Where a line below holds the string "agent", count it; then give the total without any other words.
[INPUT FOR THIS TASK]
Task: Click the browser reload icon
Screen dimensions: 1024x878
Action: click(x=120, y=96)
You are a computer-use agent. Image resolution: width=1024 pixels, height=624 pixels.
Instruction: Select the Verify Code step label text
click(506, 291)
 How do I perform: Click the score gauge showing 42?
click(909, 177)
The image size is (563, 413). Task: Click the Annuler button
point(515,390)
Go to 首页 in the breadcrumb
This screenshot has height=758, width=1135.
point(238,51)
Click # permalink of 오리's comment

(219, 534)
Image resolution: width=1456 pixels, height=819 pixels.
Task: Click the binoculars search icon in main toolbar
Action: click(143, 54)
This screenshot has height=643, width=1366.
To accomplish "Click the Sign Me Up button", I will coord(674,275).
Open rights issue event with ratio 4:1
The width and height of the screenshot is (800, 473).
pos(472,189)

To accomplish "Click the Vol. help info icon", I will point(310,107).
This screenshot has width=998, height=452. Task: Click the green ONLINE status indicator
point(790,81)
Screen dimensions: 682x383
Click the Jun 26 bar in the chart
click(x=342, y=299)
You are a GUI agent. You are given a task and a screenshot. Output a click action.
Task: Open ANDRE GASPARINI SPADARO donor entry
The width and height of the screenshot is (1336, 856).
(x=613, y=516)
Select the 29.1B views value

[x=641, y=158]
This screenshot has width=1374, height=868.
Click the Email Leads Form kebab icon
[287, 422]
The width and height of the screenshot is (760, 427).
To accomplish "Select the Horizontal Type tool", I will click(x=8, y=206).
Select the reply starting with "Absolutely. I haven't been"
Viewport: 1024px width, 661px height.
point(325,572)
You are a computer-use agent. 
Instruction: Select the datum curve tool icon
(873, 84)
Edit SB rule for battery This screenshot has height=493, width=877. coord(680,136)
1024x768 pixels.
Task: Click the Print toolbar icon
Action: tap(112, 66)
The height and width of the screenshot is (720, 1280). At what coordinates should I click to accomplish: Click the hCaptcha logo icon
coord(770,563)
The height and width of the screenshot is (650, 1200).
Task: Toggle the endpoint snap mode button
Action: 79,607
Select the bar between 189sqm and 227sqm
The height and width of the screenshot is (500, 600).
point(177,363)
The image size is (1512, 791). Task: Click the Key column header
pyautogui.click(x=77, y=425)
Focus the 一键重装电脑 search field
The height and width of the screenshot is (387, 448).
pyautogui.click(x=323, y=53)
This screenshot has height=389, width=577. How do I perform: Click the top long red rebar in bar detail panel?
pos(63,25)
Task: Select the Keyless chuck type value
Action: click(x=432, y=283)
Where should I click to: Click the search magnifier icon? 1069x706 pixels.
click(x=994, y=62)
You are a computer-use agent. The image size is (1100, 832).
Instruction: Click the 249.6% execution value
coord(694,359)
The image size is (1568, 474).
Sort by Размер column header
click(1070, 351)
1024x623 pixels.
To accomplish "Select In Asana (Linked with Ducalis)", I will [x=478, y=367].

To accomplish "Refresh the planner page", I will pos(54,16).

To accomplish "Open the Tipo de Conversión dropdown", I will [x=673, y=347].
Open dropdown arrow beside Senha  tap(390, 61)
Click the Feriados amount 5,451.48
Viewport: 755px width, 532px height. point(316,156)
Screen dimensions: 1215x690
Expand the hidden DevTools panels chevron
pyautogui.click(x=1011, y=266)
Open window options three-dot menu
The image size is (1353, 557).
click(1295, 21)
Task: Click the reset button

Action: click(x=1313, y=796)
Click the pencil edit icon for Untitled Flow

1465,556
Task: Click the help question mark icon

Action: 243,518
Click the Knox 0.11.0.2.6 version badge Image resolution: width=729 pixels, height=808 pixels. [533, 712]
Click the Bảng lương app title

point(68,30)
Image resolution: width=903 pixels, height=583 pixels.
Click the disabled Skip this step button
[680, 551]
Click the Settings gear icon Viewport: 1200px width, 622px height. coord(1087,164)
[/INPUT FOR THIS TASK]
- **THE COMPLETED TASK**
4